Problems and tasks:
A) In the talk transcript, copy word for word the passage that begins at the words "to actualize it, not" and stops after the words "kind of stuck.".
B) According to the talk transcript, what does the wind of the Buddha's house bring forth from the earth?

=== Excerpt provided ===

You know, do not take this lightly. Anyway, some people like the story of Suzuki Roshi. And it was like not the usual, not the usual Suzuki Roshi activity. But he was ready at that moment to function like that. if that was what, that wasn't a strategy. You know, that was meeting intimately, skillfully this person. And those people, you know, maybe it was this person, but for the sake of everybody else in the room who had the same question. And this person received this, but it wasn't just about that person. Anyway, Suzuki Roshi, the wind of that family house, it's usually... Not so much hitting and yelling and shouting. And if it was that way, maybe different people would be here in the room.

[36:08]

But you're here in the room. And this is the wind of this family house. This is affinity. So the wind of the Buddha's family house, what do we say? but characterized, you know, the characterization of this school is total engagement in an immovable sitting, right? This is part of the wind of this family house and the wind of Bauche, you know, this family house is practiced ceaselessly Practice Buddha. Characterized by total engagement in a movable sitting. So this second part where it says the actualization of the Buddha Dharma

[37:28]

to actualize it, not just think about it. And the vital path, this is a path to walk of its correct transmission, is like this. If we're going to pass it on to anyone, to all beings, all those who live with us and speak with us, it's like this. If you say that you do not need to fan yourself, you don't need to practice because you're already, it's all one man, everything's already awakened, then, and you can have wind without fanning, you will understand neither the ever-presentness, you will understand neither permanence, nor the nature of wind. It will be hard to understand the dependent, co-arising, ever-present nature, your own nature, will be kind of stuck.

[38:42]

The nature of wind is ever-present, and because of that, the wind of the Buddha's house brings forth the gold of the earth and makes fragrant the cream of the long river. So it brings forth the gold in the earth. You know, gold, there's a lot of political things about gold, you know, but gold, you know, when you bring it out of the earth, it's not, it needs working. It needs to be heated and certain things have to be separated from it through heat. like the heat in your knees, you know, that will separate out the, is it dross? You know, it needs to go into the crucible to find the gold, right? The gold of the earth. And to make fragrant the cream of the Long River, this character for this cream is called...

=== Data rows ===

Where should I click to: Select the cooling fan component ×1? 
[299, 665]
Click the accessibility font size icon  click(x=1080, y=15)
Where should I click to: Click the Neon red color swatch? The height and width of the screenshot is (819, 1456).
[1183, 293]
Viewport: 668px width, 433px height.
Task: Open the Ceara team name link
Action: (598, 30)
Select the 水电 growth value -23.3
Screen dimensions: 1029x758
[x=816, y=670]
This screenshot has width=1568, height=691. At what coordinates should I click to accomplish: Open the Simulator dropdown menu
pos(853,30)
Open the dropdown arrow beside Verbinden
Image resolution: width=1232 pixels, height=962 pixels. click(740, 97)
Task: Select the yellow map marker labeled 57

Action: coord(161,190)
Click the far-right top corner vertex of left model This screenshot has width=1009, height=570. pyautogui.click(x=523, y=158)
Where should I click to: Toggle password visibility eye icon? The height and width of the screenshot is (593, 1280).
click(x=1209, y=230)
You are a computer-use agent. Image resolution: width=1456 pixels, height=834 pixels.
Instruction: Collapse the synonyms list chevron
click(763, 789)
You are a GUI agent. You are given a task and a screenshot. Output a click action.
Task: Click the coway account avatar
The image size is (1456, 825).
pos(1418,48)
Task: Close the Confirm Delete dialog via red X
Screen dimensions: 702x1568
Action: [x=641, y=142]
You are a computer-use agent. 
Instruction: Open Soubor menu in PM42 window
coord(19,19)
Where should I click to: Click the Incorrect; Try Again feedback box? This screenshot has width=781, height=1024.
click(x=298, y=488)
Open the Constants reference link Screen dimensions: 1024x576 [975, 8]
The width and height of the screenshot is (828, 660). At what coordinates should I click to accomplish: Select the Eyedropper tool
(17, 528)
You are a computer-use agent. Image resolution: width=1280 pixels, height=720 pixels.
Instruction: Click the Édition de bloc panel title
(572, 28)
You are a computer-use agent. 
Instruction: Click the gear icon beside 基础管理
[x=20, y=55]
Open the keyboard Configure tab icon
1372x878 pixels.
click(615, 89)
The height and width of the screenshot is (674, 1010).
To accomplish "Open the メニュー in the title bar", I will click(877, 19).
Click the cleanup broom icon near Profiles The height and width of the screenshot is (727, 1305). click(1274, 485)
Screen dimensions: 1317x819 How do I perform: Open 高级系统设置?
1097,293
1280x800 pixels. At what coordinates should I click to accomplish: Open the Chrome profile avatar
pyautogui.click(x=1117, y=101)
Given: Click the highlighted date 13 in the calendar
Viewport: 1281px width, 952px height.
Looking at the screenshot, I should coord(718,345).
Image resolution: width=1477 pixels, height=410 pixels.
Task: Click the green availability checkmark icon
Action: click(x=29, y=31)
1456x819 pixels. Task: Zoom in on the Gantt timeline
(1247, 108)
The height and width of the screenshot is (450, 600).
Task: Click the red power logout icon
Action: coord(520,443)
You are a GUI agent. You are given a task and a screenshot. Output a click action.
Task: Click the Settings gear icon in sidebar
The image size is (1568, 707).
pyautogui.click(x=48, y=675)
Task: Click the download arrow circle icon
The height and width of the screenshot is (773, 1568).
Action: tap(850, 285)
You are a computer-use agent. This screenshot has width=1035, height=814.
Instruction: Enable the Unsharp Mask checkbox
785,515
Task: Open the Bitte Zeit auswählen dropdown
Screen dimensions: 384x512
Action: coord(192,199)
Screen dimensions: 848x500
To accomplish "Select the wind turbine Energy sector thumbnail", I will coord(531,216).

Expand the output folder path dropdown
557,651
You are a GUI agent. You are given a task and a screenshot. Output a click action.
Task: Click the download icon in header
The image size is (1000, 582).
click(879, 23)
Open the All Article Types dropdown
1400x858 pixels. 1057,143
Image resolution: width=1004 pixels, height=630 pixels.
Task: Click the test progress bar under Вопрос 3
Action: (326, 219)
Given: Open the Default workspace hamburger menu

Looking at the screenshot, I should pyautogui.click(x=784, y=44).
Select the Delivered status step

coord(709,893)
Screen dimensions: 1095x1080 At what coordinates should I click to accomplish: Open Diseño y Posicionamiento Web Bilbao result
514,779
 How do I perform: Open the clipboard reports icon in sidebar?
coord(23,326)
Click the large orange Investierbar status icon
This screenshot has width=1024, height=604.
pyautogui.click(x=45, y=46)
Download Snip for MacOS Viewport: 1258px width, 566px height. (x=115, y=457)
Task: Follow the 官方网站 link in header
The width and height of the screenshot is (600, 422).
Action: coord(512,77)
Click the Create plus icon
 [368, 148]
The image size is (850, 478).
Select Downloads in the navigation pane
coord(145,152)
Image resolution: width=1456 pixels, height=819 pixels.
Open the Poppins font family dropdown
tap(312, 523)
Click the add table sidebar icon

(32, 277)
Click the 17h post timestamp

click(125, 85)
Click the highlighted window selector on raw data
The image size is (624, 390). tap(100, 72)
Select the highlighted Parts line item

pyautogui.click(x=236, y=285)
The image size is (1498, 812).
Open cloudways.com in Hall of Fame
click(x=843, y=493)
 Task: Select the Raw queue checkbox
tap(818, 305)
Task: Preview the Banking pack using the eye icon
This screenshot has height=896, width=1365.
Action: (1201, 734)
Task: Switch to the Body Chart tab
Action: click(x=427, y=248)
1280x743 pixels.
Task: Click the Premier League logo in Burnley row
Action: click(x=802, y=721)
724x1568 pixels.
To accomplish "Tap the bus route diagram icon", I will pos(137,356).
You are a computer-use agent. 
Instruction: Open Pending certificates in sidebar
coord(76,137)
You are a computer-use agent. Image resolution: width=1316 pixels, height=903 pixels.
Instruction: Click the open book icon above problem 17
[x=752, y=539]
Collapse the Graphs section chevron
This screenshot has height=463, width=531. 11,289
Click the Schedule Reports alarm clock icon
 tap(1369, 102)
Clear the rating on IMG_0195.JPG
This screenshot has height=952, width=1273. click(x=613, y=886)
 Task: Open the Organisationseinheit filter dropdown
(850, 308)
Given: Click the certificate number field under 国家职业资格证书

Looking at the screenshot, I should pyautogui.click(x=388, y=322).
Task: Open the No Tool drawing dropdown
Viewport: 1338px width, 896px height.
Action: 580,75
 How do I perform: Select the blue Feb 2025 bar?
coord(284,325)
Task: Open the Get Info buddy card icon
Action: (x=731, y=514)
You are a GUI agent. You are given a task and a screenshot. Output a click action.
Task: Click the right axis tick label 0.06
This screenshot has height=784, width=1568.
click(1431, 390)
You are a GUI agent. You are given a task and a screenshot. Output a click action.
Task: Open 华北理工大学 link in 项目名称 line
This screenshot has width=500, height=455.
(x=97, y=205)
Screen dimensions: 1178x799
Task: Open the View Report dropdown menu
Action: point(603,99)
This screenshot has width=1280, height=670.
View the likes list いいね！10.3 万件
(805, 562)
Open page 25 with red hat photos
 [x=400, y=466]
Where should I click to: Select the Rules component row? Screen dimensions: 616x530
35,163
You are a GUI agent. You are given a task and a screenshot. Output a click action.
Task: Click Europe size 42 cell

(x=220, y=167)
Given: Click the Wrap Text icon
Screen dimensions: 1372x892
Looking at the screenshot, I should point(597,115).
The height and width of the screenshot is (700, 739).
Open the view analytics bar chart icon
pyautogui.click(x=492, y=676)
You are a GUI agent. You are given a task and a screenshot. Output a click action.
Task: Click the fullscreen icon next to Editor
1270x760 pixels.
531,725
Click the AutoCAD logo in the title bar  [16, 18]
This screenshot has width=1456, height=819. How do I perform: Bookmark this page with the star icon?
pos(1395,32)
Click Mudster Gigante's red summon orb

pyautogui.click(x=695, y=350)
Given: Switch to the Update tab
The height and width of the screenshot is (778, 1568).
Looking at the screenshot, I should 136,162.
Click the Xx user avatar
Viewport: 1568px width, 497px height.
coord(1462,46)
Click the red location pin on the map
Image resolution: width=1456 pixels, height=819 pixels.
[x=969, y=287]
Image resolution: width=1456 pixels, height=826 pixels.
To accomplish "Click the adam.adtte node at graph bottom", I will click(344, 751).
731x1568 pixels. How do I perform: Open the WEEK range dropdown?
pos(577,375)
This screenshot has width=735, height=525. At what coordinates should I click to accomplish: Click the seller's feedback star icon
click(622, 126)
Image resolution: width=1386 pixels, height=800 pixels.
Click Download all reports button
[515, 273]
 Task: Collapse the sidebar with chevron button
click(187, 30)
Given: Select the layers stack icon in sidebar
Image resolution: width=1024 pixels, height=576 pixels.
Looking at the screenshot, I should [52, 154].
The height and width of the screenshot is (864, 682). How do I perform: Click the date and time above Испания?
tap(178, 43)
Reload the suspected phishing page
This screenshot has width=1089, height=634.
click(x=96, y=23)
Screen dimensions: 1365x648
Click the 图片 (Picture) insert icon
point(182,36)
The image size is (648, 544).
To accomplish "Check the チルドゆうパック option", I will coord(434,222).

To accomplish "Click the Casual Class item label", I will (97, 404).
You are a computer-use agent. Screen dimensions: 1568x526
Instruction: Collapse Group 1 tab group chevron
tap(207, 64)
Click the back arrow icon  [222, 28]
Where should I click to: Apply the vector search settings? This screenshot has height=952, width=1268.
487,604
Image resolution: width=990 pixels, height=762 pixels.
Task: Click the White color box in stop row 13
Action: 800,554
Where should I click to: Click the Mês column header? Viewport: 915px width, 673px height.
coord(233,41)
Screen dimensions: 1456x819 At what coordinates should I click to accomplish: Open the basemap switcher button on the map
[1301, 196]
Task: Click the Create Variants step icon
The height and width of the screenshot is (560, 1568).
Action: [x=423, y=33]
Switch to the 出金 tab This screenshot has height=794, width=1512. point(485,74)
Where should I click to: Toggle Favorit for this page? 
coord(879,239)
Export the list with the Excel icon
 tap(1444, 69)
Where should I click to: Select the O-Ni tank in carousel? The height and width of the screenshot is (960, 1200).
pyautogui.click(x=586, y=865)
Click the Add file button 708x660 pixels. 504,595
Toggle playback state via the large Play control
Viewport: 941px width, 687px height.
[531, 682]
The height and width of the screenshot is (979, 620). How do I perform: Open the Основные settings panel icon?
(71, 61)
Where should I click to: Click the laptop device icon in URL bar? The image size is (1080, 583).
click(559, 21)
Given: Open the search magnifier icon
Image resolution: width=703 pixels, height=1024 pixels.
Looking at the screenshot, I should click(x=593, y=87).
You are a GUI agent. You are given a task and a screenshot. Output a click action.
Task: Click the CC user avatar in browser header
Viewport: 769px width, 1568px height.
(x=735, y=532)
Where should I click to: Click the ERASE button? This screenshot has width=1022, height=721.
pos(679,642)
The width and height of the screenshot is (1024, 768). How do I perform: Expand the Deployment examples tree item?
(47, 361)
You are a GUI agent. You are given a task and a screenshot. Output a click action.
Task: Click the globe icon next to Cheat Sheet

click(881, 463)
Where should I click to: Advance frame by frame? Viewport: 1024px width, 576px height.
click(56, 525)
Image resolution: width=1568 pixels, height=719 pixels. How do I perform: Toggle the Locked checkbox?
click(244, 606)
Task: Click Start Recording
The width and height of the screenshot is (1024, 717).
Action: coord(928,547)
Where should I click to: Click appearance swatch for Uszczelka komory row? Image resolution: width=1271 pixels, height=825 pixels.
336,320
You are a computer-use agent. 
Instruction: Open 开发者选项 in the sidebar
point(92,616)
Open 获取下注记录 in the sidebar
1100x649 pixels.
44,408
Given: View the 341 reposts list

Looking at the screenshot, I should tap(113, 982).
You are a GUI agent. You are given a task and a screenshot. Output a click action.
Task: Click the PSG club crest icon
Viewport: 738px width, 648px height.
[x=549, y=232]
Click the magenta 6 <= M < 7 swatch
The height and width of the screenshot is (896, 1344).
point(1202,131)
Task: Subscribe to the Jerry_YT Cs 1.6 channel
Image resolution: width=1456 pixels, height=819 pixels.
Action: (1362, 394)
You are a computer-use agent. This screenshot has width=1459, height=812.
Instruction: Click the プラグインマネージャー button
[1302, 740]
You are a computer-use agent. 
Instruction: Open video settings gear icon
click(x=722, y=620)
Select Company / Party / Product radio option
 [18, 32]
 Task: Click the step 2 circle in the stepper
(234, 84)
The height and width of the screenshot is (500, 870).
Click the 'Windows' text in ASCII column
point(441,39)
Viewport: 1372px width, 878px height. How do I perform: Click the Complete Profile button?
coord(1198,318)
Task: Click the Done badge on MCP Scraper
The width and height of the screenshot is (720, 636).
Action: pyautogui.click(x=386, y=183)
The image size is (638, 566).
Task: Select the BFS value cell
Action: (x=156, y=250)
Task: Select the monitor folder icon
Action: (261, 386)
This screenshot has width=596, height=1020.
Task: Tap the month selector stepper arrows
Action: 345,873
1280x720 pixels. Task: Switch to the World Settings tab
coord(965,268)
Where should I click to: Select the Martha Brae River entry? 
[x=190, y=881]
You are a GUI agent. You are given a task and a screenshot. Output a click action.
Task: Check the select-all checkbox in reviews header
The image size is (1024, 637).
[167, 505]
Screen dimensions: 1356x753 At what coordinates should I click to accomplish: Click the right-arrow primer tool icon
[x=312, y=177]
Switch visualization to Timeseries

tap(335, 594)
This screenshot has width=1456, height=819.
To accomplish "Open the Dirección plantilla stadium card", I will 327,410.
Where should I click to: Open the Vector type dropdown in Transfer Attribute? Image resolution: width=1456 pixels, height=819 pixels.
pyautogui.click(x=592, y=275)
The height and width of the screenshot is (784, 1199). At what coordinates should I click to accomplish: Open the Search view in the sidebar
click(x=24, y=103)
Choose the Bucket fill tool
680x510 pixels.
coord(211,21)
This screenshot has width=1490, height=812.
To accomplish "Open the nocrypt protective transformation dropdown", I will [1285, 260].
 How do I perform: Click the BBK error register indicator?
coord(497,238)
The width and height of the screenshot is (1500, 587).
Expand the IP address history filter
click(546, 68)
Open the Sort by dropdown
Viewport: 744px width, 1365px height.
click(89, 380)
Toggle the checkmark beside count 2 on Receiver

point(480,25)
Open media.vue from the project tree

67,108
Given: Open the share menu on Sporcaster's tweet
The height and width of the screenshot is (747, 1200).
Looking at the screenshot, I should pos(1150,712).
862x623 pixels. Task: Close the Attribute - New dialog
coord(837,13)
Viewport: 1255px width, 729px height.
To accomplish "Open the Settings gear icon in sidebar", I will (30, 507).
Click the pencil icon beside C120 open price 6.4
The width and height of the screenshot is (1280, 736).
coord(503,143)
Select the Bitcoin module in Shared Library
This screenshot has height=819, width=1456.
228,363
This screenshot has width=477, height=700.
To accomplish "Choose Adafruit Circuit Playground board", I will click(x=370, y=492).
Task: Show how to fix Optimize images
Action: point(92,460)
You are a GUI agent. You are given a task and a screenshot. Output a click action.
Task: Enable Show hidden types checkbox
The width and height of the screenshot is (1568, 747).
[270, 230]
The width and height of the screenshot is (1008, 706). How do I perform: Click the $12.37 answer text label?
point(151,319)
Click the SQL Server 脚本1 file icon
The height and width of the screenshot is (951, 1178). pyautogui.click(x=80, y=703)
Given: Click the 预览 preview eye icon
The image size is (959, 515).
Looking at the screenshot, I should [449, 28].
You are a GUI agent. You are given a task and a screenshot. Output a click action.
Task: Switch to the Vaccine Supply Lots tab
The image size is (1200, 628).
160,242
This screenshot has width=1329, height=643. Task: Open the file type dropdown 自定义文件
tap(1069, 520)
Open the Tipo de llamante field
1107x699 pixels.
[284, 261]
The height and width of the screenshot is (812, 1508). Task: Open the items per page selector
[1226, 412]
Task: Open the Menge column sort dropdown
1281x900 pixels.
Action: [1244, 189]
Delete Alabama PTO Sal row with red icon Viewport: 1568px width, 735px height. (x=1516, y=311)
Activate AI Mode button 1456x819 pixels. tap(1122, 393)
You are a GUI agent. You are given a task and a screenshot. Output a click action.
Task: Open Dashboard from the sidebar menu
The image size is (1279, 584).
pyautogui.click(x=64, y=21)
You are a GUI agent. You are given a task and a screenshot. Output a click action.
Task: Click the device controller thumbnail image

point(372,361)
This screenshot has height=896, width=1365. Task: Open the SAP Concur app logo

===

Task-by-task results:
A)
to actualize it, not just think about it. And the vital path, this is a path to walk of its correct transmission, is like this. If we're going to pass it on to anyone, to all beings, all those who live with us and speak with us, it's like this. If you say that you do not need to fan yourself, you don't need to practice because you're already, it's all one man, everything's already awakened, then, and you can have wind without fanning, you will understand neither the ever-presentness, you will understand neither permanence, nor the nature of wind. It will be hard to understand the dependent, co-arising, ever-present nature, your own nature, will be kind of stuck.

B) The gold of the earth.